ARES Sleep Study Signals and Measurements
ARES captures blood oxygen saturation and pulse rate using reflectance pulse oximetry. The ARES oximeter was designed specifically for the diagnosis of OSA, which involves the detections and quantification of brief desaturations and resaturations. It measures oxyhemoglobin saturation in 0.1% increments rather than the typical 1%, which allows identification of small but important changes in saturation.
Airflow (nasal pressure) – Changes in air pressure are measured with a pressure transducer connected to the nasal opening via a nasal cannula. Decreases and increases in flow of 50% or more are automatically identified and marked as hypopneas and cessations of airflow for at least 10 seconds are marked as apneas.
Pulse Rate – ARES uses reflectance pulse oximetry to measure pulse rate. Limited smoothing of pulse rate signal increases capability of ARES Insight software to recognize brief changes in pulse rate (e.g., Brady-tachycardias). These changes in pulse rate are recognized markers of arousal.
Snoring – Snoring is recorded with a calibrated acoustic microphone so that the level of loudness can be precisely quantified. Changes in snoring patterns and crescendo snoring are automatically recognized and used as markers of a respiratory-related arousals.

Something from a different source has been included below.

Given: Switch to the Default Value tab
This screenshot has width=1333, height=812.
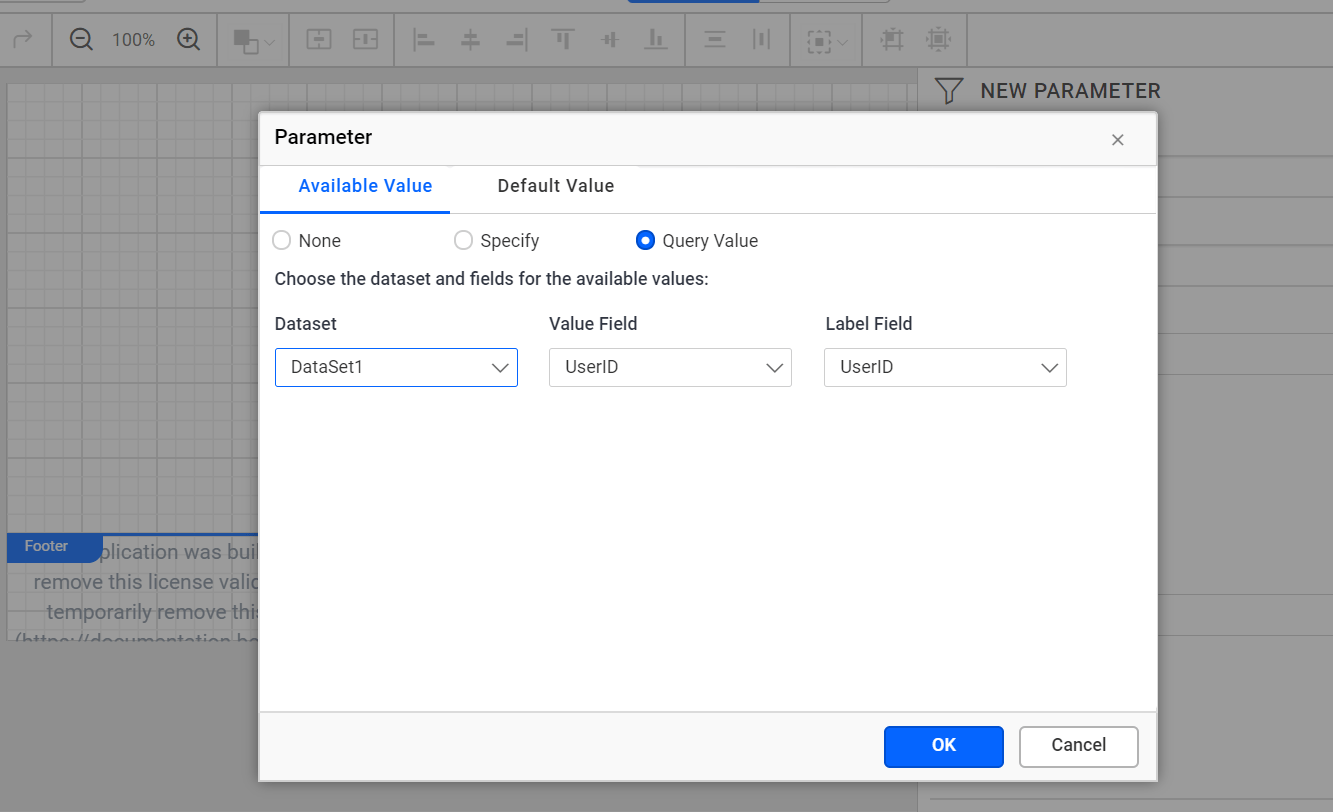Looking at the screenshot, I should 556,186.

Head Position/Movement – Head position indicates the position of the pharynx and is used to determine the positionality of obstructive events. Understanding the influence of position on the severity of the OSA is useful in making treatment decisions. Head movement is measured using accelerometers similar to those used for actigraphy. Head movement is a unique signal identified by ARES as a marker of respiratory related arousal.
Sleep/Wake – ARES measures sleep behaviorally by combining the detection of subtle movements through actigraphy, with variability of the airflow signal and recognition of snoring.
REM/NREM – ARES distinguishes REM from NREM using EEG, EOG and EMG signals derived from two electrodes placed at FP1 and FP2 on the forehead.
Apnea/Hypopnea Index (AHI) – ARES determines AHI by adding the number of apneas and hypopneas per hour, where there is a 4% oxygen desaturation.
Respiratory Disturbance Index (RDI) – ARES measures RDI by adding the number of apneas and hypopneas per hour, where the hypopneas require a 1% oxygen desaturation/resaturation and at least one behavioral arousal indicator.